16. De rechtbank volgt eiser ook niet in zijn standpunt dat hij niet als overtreder kan worden aangemerkt omdat hij slechts bijrijder was. Het tijdstip van de aanhouding, de aard van de gereedschappen, de plek waar deze zijn aangetroffen in de auto, de antecedenten van eiser en de bestuurder, en de informatie over de auto, maken dat eiser wel degelijk ook als overtreder kan worden aangemerkt en niet als een toevallige passagier die ongelukkigerwijs is ingestapt in een auto waarin inbrekerswerktuigen werden vervoerd. Verweerder heeft hem dan ook mogen verwijten dat hij inbrekerswerktuigen aan het vervoeren was.

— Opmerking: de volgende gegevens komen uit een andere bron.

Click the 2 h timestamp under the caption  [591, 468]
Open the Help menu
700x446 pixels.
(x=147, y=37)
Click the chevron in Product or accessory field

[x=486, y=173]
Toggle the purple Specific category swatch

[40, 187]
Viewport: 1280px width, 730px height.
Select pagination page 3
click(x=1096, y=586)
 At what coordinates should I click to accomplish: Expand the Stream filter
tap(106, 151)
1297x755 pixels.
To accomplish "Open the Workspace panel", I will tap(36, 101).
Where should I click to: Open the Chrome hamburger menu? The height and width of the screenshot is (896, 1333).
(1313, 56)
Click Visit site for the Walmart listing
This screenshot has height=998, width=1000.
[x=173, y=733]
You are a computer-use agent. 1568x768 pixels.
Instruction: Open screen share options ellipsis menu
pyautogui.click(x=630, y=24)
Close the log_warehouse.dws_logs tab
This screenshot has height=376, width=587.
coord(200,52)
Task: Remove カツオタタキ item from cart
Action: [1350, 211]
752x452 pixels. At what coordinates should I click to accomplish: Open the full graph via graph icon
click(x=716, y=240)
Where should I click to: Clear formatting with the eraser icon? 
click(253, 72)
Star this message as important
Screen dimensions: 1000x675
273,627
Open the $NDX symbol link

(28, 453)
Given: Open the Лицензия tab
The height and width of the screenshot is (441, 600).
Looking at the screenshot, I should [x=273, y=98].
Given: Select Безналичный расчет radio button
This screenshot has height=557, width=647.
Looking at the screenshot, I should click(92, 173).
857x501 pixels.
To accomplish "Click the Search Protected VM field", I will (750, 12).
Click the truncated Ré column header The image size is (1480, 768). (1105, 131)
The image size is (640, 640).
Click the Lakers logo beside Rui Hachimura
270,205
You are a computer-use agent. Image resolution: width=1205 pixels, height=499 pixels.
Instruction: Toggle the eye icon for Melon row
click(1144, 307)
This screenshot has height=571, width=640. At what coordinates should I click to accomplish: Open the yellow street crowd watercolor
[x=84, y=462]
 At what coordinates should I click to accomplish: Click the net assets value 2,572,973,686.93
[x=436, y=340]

17. Eiser stelt verder dat verweerder de bestuurlijke rapportage van 15 juli 2020 niet aan de last onder dwangsom ten grondslag heeft mogen leggen. De politie maakt in die rapportage melding van nog twee aanhoudingen van eiser. De eerste is op 9 april 2020 en de tweede op 18 juni 2020. Deze bestuurlijke rapportage en de aanhouding van 18 juni 2020 dateren van een latere datum dan de last onder dwangsom en kunnen dus niet als onderbouwing daarvan dienen. Wat betreft de aanhouding op 9 april 2020 geldt volgens eiser dat hij is vrijgesproken van de verdenking van betrokkenheid bij een poging tot diefstal met braak uit een bedrijfsauto. Ten onrechte neemt verweerder volgens eiser steeds aan dat eiser voor het feit op 9 april 2020 is veroordeeld.
18. De rechtbank volgt eiser niet in dit standpunt. Anders dan eiser stelt heeft verweerder de aanhoudingen die zijn vermeld in de bestuurlijke rapportage van 15 juli 2020 niet aan de last onder dwangsom ten grondslag gelegd. De last onder dwangsom is alleen gebaseerd op de feiten genoemd in de bestuurlijke rapportage van 20 maart 2020.
Alleen al daarom slaagt deze beroepsgrond niet.
19. Verweerder heeft in de in de bestuurlijke rapportage van 15 juli 2020 genoemde feiten en omstandigheden wel een aanwijzing mogen zien dat eiser zich ook ná 12 maart 2020 bleef bezighouden met het vervoeren van inbrekerswerktuigen. Op 9 april 2020 is eiser om 05:00 uur is aangehouden als bijrijder in dezelfde auto als waar hij op 12 maart 2020 in meereed. Hij was in gezelschap van dezelfde bestuurder als toen en in de auto werden handschoenen aangetroffen. Eiser droeg een zaklampje bij zich. Op 18 juni 2020 heeft de politie eiser in het kader van een controle aangehouden. Hij werd omstreeks 01:41 uur aangetroffen in een naburige gemeente van [gemeente] terwijl hij achter in een auto lag. Ook toen had hij gereedschappen bij zich die verweerder aanmerkt als inbrekerswerktuigen.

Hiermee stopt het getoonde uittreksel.